_Task_: Copy out the records below, swapping every "Identify the location of" for "Point out the location of" and leaving everything else unchanged.

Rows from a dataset

+ + + +

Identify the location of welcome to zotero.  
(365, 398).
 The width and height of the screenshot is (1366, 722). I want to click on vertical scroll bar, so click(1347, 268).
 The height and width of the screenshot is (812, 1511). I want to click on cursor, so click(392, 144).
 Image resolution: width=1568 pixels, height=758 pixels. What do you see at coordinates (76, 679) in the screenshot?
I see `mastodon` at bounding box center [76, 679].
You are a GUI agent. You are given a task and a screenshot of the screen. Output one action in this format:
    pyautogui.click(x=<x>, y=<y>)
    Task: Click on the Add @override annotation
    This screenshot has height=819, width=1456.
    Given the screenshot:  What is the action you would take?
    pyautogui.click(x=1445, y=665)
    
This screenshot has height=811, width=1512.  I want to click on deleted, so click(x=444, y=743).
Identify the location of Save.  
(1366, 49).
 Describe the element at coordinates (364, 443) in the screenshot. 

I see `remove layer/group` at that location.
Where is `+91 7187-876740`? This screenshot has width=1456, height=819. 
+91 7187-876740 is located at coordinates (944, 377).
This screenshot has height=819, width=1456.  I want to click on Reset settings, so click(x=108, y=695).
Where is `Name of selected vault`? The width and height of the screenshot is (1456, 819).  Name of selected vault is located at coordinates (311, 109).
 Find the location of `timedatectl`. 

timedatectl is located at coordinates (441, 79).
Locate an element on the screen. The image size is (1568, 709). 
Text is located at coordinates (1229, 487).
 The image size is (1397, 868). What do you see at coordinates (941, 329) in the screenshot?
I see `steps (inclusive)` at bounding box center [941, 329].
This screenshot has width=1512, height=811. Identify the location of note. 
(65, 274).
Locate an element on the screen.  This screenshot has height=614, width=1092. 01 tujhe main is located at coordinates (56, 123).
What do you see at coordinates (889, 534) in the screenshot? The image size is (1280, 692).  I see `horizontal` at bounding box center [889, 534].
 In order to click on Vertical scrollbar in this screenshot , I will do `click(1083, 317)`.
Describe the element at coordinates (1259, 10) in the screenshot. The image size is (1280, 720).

+ + + +

_Output_:
Point out the location of welcome to zotero.  
(365, 398).
 The width and height of the screenshot is (1366, 722). I want to click on vertical scroll bar, so click(1347, 268).
 The height and width of the screenshot is (812, 1511). I want to click on cursor, so click(392, 144).
 Image resolution: width=1568 pixels, height=758 pixels. What do you see at coordinates (76, 679) in the screenshot?
I see `mastodon` at bounding box center [76, 679].
You are a GUI agent. You are given a task and a screenshot of the screen. Output one action in this format:
    pyautogui.click(x=<x>, y=<y>)
    Task: Click on the Add @override annotation
    This screenshot has height=819, width=1456.
    Given the screenshot:  What is the action you would take?
    pyautogui.click(x=1445, y=665)
    
This screenshot has height=811, width=1512.  I want to click on deleted, so click(x=444, y=743).
Point out the location of Save.  
(1366, 49).
 Describe the element at coordinates (364, 443) in the screenshot. 

I see `remove layer/group` at that location.
Where is `+91 7187-876740`? This screenshot has width=1456, height=819. 
+91 7187-876740 is located at coordinates (944, 377).
This screenshot has height=819, width=1456.  I want to click on Reset settings, so click(x=108, y=695).
Where is `Name of selected vault`? The width and height of the screenshot is (1456, 819).  Name of selected vault is located at coordinates (311, 109).
 Find the location of `timedatectl`. 

timedatectl is located at coordinates (441, 79).
Locate an element on the screen. The image size is (1568, 709). 
Text is located at coordinates (1229, 487).
 The image size is (1397, 868). What do you see at coordinates (941, 329) in the screenshot?
I see `steps (inclusive)` at bounding box center [941, 329].
This screenshot has width=1512, height=811. Point out the location of note. 
(65, 274).
Locate an element on the screen.  This screenshot has height=614, width=1092. 01 tujhe main is located at coordinates (56, 123).
What do you see at coordinates (889, 534) in the screenshot? The image size is (1280, 692).  I see `horizontal` at bounding box center [889, 534].
 In order to click on Vertical scrollbar in this screenshot , I will do `click(1083, 317)`.
Describe the element at coordinates (1259, 10) in the screenshot. The image size is (1280, 720).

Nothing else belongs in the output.